**What this task involves:** Rewrite the entries from the line containing "Click the key icon inside the Connect button" through the line containing "coord(165,388)", both included, changing "key" to "padlock" and keeping all else the same. Omit the pictures.

**Rows:**
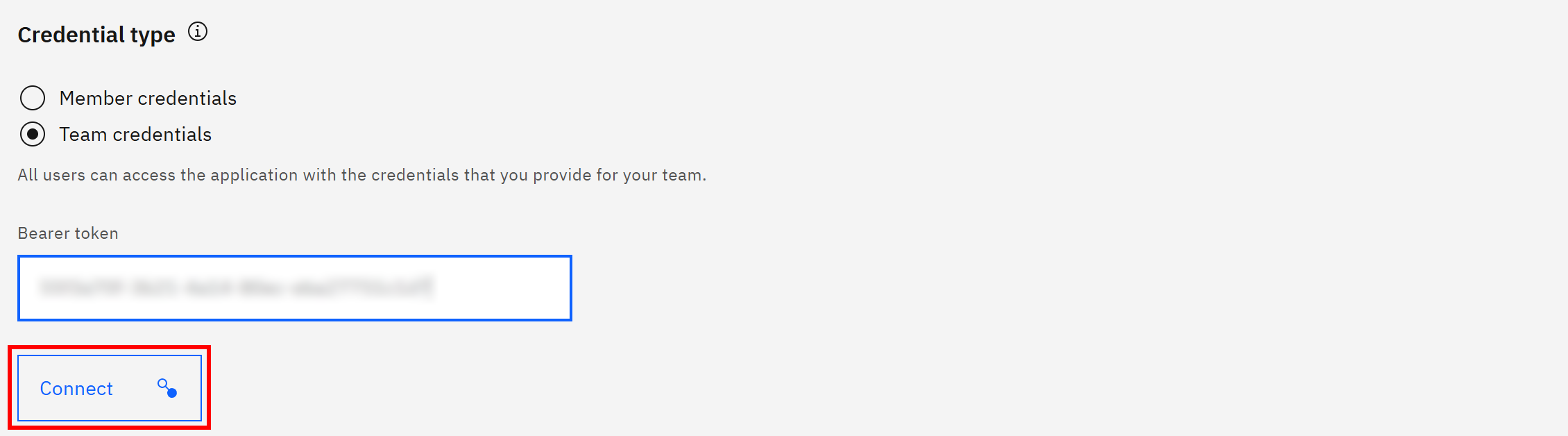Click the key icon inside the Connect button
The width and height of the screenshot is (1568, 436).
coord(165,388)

* * *

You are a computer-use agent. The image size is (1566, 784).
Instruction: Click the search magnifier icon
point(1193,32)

==

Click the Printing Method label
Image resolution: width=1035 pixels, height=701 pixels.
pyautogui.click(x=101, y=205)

**Solution:**
Click the padlock icon inside the Connect button
The width and height of the screenshot is (1568, 436).
coord(165,388)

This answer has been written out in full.